Reproduce the part of the source data that begins with the line containing "Viewport: 505px width, 304px" and ends with the line containing "click(139, 135)", including both of those lines, character for character.

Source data

•••

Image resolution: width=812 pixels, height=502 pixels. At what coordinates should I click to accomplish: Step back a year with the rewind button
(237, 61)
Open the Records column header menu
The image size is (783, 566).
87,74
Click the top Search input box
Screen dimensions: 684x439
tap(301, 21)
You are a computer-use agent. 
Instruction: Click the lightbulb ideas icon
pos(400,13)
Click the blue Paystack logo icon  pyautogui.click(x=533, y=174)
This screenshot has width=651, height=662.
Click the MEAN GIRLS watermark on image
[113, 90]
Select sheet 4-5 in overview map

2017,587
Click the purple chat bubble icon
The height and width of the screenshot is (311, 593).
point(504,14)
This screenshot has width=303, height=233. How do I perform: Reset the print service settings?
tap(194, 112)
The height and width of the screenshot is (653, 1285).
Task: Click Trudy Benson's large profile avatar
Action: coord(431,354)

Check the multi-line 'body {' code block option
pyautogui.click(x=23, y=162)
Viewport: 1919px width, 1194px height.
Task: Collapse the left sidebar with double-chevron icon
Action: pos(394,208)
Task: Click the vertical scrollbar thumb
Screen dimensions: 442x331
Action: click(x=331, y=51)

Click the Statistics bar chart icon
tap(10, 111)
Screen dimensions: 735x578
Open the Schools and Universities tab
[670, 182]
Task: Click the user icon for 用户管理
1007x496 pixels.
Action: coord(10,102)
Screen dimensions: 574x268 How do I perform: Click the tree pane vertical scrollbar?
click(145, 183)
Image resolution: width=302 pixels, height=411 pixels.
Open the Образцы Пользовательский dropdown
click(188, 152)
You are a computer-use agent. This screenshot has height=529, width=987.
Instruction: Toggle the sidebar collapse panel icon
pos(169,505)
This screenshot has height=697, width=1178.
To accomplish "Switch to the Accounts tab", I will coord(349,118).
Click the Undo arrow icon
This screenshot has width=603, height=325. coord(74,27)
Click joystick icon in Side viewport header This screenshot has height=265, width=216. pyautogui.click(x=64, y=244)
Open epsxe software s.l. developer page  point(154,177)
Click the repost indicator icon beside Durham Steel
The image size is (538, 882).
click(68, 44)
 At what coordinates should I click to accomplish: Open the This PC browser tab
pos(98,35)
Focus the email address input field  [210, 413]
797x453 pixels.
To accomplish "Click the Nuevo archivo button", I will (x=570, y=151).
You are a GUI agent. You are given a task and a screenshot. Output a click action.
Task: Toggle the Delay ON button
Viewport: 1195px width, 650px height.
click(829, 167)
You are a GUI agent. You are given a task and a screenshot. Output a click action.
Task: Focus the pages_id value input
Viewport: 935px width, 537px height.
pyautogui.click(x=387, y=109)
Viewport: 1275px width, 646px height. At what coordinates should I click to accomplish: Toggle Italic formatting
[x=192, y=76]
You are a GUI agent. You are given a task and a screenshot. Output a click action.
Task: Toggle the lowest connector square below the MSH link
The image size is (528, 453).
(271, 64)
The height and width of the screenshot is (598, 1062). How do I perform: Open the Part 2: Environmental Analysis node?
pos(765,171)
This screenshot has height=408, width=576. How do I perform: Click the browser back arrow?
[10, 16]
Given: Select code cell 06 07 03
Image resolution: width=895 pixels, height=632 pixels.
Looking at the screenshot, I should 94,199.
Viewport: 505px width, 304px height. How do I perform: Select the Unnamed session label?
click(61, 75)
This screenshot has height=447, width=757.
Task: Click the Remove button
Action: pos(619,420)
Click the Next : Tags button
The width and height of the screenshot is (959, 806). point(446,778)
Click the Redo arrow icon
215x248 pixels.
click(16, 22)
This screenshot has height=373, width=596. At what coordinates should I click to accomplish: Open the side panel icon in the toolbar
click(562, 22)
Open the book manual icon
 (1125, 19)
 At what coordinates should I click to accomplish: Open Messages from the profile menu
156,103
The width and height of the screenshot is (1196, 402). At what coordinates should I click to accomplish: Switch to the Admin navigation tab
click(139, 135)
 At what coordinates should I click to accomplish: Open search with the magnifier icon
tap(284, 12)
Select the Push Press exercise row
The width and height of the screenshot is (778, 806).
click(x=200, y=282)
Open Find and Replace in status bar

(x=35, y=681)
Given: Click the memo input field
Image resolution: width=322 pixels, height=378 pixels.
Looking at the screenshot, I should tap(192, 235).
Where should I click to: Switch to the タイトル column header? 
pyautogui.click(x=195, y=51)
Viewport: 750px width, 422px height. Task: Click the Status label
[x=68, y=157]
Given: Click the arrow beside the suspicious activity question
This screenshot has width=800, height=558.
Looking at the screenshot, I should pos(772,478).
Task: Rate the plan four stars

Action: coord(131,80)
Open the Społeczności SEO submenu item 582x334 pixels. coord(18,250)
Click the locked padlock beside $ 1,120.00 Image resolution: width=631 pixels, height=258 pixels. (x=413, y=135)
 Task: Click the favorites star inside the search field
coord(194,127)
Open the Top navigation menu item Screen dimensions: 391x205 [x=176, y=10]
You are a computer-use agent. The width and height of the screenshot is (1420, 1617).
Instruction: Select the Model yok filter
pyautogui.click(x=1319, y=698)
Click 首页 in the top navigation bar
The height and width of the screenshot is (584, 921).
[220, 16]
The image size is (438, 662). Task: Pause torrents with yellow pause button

•••

§ SOLUTION FOR THIS TASK:
Viewport: 505px width, 304px height. How do I perform: Select the Unnamed session label?
click(61, 75)
This screenshot has height=447, width=757.
Task: Click the Remove button
Action: pos(619,420)
Click the Next : Tags button
The width and height of the screenshot is (959, 806). point(446,778)
Click the Redo arrow icon
215x248 pixels.
click(16, 22)
This screenshot has height=373, width=596. At what coordinates should I click to accomplish: Open the side panel icon in the toolbar
click(562, 22)
Open the book manual icon
 (1125, 19)
 At what coordinates should I click to accomplish: Open Messages from the profile menu
156,103
The width and height of the screenshot is (1196, 402). At what coordinates should I click to accomplish: Switch to the Admin navigation tab
click(139, 135)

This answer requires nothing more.